Speech and Language Development, Hearing, and Feeding in Patients With Genetically Confirmed Crouzon Syndrome With Acanthosis Nigricans: A 36-Year Longitudinal Retrospective Review of Patients at the Oxford Craniofacial Unit
Sarah Kilcoyne, Paula Scully, Sarah Overton, Sally Brockbank, Gregory P.L. Thomas, Rosanna C. Ching, Jayaratnam Jayamohan, James D. Ramsden, Jon Jones, Andrew O.M. Wilkie, David Johnson- General Medicine
- Otorhinolaryngology
- Surgery
Objective:
Crouzon syndrome with acanthosis nigricans (CAN) is caused by the specific mutation c.1172C>A (p.Ala391Glu) in the fibroblast growth factor receptor 3 gene, and has an estimated prevalence of 1:1,000,000 births. Most cases occur de novo; however, autosomal dominant inheritance may occur. The clinical presentation typically includes craniosynostosis, midface and maxillary hypoplasia, choanal atresia/stenosis, hydrocephalus, and intracranial hypertension. Patients develop acanthosis nigricans, a hyperkeratotic skin disorder. The authors present the first known study to investigate the speech, language, hearing, and feeding of patients with CAN.
Methods:
A retrospective case-note review of patients with a genetically confirmed diagnosis of CAN attending the Oxford Craniofacial Unit during a 36-year period (1987–2023) was undertaken.
Results:
Participants were 6 patients with genetically-confirmed CAN (5 females, 1 male), all cases arose de novo.
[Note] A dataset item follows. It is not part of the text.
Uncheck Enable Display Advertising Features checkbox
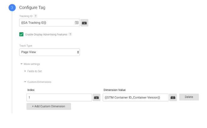This screenshot has width=207, height=128. 21,35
All patients had craniosynostosis (n = 5/6 multisuture synostosis, n = 1/6 left unicoronal synostosis). Hydrocephalus was managed through ventriculoperitoneal shunt in 67% (n = 4/6) of patients, and 67% (n = 4/6) had a Chiari 1 malformation. Patients had a complex, multifactorial feeding history complicated by choanal atresia/stenosis (100%; n = 6/6), and significant midface hypoplasia. All patients required airway management through tracheostomy (83%; n = 5/6); and/or continuous positive airway pressure (67%; n = 4/6). All patients underwent adenotonsillectomy (100%; n = 6/6). Initial failure to thrive, low weight, and/or height were seen in 100% (n = 6/6) patients; 80% (n = 4/5) had reflux; 100% (n = 6/6) had nasogastric, or percutaneous endoscopic gastrostomy based feeding during their treatment journey. All patients had hearing loss (100%; n = 6/6). Early communication difficulties were common: receptive language disorder (50%; n = 3/6); expressive language disorder (50%; n = 3/6); and speech sound disorder in 50% (n = 3/6)—necessitating the use of Makaton in 80% of patients (n = 3/5).
Conclusions:
Patients with CAN experience significant respiratory, neurological, and structural obstacles to hearing, speech, language, and feeding. The authors present a recommended pathway for management to support patients in these domains.